In einer Zeit, als Supersportwagen meist auch noch superwild waren, gab sich der 959 als Klassenprimus. Und zwar als einer mit Manieren. Erstaunlich, denn der 959 stammte direkt vom Porsche 956 beziehungsweise 962 Gruppe C Rennwagen ab. Damit war er technisch gesehen eigentlich auf Krawall gebürstet, doch Porsches Ziel war es, schnelles, sicheres Fahren abseits der Rennstrecke zu ermöglichen. Dieses Paradestück gelang.
Poster-Star
"...von einem unberechenbaren Biest ist der 959 weit entfernt."
Seinerzeit hatte der 959 bei vielen den Ruf weg als ein mit reichlich‘ Steroiden gedopter Porsche 911. Doch im Vergleich zur damaligen Konkurrenz vom Schlage Ferrari F40 und Lamborghini Countach, die das zeitgenössische Maximum an Extrovertiertheit demonstrierten, wirkte der 959 geradezu brav. Dennoch war er als Poster-Star genauso beliebt. Denn irgendwie ahnte man, dass mehr unter dem durchgestylten Blechkleid stecken musste. Mehr Leistung, mehr Know-How, mehr Porsche.

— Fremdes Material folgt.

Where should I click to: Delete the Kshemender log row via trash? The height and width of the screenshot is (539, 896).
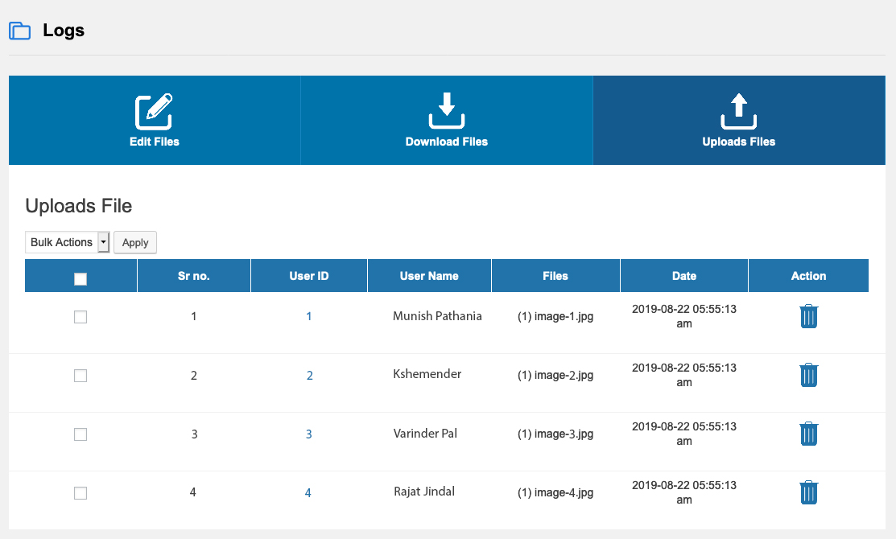point(808,375)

Das probieren wir aus und starten den knapp 3,0 Liter messenden Sechszylinder-Boxer mit einem Schlüsseldreh. Es rumpelt im Heck und der Boxer hämmert drauf los. Er klingt dabei schon anders als die üblichen Porsche-Aggregate. Dumpfer, sonorer. Eine Vorahnung auf die Wirkung der beiden Turbos. Diese stellten mit ihrer Doppel-Anordnung das erste wesentliche Novum des 959 dar. Denn die Turbolader waren hintereinander geschaltet, um das Turboloch zu überbrücken. Das war damals bei Supersportwagen eine ganz übliche Erscheinung – und eine tückische dazu. Der Porsche überspielt dies auch heute noch gekonnt. Auch wenn bei 4.500 Motorumdrehungen immer noch ein ordentlich spürbarer Punch den Wagen noch vorne wirft. Eben dann, wenn der zweite Turbo einsetzt. Man muss hier den Gangwechsel bei forschem Beschleunigen genau einplanen, denn sonst haut der Turbo ins Leere, und das ist nicht so schön. Doch von einem unberechenbaren Biest ist der 959 weit entfernt. Dafür sorgt auch eine andere Innovation: der Allradantrieb mit variabler Drehmoment-Verteilung.
Im Notfall rufe 959
Bei unserer Ausfahrt wird auch klar, dass die Bremsen wohl damals den absolut neuesten Stand der Technik darstellten. Noch heute packen sie fest zu, gesteuert von einem tadellos funktionierenden ABS-System. Ebenso gilt dies für die Federn und Dämpfer. Sie sind nicht nur variabel einstellbar hinsichtlich Fahrzeughöhe und Härte, sondern auch vorbildlich in punkto Komfort und Kurvenstabilität. Unabhängig von ihrer vorgewählten Einstellung steigt die Straffheit des Fahrwerks mit zunehmender Geschwindigkeit. Wer wollte, konnte so die Power des Porsche 959 ausreizen und nicht nur auf deutschen Autobahnen auf bis zu knapp 320 km/h beschleunigen.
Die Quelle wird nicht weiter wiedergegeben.